(Beginning of RECORDS)
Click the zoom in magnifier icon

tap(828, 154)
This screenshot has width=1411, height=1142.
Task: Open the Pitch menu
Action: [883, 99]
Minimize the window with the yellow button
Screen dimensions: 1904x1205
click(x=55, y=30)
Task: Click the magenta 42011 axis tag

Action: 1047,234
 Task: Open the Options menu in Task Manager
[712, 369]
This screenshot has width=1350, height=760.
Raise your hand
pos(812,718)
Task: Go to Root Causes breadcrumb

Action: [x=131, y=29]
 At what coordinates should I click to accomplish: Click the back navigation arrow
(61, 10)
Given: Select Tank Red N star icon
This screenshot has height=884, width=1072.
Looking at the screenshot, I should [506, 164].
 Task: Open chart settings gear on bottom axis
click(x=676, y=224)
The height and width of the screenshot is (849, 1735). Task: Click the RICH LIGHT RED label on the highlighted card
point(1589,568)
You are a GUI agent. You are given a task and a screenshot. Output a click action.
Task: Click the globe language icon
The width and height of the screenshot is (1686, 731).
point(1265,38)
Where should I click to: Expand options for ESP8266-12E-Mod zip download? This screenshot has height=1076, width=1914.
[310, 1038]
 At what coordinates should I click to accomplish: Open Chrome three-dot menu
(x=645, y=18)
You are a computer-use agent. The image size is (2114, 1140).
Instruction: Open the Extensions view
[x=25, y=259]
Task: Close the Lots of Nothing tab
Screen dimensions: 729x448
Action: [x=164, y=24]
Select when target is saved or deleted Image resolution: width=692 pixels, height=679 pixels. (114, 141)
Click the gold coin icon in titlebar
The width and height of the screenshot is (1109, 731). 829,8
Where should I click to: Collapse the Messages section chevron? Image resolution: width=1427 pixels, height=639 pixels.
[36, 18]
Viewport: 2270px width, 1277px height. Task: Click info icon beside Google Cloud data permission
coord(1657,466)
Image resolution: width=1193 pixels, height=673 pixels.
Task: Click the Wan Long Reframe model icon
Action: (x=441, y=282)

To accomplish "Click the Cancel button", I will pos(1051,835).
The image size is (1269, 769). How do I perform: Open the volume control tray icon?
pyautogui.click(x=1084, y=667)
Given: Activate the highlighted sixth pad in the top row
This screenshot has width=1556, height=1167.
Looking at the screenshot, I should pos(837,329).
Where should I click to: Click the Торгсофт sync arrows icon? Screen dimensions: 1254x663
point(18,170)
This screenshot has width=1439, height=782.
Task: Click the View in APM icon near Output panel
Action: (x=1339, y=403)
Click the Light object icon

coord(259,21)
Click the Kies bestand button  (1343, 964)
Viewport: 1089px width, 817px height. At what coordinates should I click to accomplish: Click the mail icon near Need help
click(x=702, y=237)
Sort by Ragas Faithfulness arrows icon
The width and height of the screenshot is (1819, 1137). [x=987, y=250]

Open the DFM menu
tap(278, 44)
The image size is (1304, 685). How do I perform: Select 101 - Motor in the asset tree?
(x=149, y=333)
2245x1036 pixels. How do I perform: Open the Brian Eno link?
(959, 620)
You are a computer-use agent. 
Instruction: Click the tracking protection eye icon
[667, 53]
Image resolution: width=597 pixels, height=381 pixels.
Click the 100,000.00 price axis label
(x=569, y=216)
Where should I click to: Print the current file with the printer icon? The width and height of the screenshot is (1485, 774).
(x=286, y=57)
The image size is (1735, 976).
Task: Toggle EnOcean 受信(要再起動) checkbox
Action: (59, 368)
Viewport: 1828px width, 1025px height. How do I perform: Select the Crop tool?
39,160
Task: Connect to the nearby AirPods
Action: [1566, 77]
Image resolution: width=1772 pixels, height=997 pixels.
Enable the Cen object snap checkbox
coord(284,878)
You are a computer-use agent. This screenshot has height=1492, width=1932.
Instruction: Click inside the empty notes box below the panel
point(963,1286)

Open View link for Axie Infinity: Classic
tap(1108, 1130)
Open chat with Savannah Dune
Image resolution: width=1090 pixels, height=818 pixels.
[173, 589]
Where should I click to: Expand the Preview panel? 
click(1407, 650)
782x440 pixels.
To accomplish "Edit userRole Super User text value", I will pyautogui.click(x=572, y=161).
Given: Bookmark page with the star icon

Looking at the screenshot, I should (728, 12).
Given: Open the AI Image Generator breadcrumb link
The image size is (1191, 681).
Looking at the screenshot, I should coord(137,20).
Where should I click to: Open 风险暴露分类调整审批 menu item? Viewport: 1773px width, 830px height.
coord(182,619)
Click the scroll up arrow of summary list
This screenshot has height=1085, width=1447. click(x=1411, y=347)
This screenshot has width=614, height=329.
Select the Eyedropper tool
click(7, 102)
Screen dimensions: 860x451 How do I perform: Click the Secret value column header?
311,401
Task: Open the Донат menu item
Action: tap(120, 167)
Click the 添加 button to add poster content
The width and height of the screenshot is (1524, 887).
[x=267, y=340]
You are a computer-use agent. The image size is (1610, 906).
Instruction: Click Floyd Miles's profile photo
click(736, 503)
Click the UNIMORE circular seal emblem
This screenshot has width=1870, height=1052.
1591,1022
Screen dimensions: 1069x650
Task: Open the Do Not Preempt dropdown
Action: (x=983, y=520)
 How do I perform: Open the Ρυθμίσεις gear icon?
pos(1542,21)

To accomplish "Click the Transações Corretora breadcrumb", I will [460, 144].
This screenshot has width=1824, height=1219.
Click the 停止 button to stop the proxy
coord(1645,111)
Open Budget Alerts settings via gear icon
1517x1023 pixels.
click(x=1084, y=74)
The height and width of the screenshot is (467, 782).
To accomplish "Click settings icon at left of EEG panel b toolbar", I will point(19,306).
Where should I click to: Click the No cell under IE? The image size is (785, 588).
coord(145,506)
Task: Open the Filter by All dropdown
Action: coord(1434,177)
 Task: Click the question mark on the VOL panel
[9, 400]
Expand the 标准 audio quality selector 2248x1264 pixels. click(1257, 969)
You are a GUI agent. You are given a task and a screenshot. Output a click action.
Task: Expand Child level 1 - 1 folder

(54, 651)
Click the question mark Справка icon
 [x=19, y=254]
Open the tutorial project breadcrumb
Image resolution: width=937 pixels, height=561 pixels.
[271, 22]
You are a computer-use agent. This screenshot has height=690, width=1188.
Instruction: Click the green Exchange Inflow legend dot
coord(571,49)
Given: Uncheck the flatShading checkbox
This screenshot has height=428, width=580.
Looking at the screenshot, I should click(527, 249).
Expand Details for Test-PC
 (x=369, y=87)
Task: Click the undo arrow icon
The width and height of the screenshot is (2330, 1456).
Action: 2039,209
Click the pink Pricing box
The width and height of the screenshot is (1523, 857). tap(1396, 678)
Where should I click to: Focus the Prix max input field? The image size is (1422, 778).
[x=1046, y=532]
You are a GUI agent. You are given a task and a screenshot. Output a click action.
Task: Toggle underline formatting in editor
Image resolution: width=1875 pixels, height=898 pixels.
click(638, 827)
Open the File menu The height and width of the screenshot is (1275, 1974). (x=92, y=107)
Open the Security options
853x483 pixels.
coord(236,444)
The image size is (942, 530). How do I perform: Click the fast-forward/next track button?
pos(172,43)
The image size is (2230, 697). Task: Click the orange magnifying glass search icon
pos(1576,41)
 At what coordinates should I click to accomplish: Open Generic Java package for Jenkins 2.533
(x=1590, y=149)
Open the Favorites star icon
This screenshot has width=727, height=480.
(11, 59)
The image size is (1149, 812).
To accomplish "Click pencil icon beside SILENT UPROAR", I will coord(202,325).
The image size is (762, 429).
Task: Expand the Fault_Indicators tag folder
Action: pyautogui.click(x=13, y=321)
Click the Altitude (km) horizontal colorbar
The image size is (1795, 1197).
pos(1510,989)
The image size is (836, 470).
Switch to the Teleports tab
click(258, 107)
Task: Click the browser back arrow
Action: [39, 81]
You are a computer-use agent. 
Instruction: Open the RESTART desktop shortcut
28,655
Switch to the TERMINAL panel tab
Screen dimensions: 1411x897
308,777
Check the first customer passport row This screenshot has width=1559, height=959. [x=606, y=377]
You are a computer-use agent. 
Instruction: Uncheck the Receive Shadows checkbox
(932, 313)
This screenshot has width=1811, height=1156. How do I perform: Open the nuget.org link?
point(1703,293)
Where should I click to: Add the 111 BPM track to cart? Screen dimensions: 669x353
(End of RECORDS)
#### WORK REQUEST:
Find each line in the records above that contains "computer", and copy it.

#### RESPONSE AREA:
You are a computer-use agent. The image size is (2114, 1140).
You are a computer-use agent. 
You are a computer-use agent. This screenshot has height=1492, width=1932.
You are a computer-use agent. The image size is (1610, 906).
You are a computer-use agent. This screenshot has height=690, width=1188.
You are a computer-use agent. 
You are a computer-use agent. 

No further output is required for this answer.